Intraprostatic estrogens and their receptors are elevated and concentrated in the
stroma. Androgens may act on the prostate indirectly through the production of
growth factors; in human BPH no clear evidence exists on the modulatory effect of
estrogens on bFGF, KGF and TGFbeta formation. A western diet, characterized by
high fat consumption, predisposes men to BPH, while a diet rich in flavonoids and
lignanes, containing phyto-estrogens, lowers this risk.
These data suggest that
in the medical treatment of BPH, antiestrogens or aromatase inhibitors may be
used: however, up to now the clinical results of this treatment are not promising
and the improvement of the obstructive symptoms does not exceed that of placebo.
A possible explanation of this unsatisfactory result could be that the estrogen
reduction secondary to the use of aromatase inhibitors is counterbalanced by the
rise of androgen precursors.
[/i]
Points:
-
Estrogens may promote stromal hypertrophy; DHT is a driver of both stromal and gland hypertrophy.
-
There ain’t no free lunch: good aromatase inhibitors drive up T and DHT and clinical benefit cannot be found for BPH. Intact men with BPH may be as bad or worse on AIs; or alternatively, estrogen reduction doesn’t work and higher T levels don’t hurt enough to measure a difference.
-
If I had my way, I would test a “DHT clamp:” AI and dutasteride together. T may still, at a lower power, stimulate BPH perhaps the therapeutic margin would be worthwhile. (A test of biologic principal, not of therapy. Kids, don’t try this at home.)
[quote]bushidobadboy wrote:
Good post Dr. S. though it seems a shame that AIs are not the quick fix that they may seem to be.

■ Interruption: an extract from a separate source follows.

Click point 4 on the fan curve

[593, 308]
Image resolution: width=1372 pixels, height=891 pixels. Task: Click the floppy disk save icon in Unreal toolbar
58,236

Once again, the intricacies of the human body confound easy solutions.
Bushy[/quote]
Well I have been taking Saw Palmetto and Nolva (20mg ED) and the problem seems to be going away. Also My sinuses were a little stuffy and I was using Afrin when I started having the problems. I noticed that on the bottle of afrin, it has numberous things about “do not use if you have an enlarged prostate” “discontine use if it causes urinary problems” several quotes about urinary problems. Maybe the Afrin caused some kind of problem because it seems to be going away after not using the Afrin for a couple of days. I guess that I have to make a decision, if I want my pecker or nose to drip??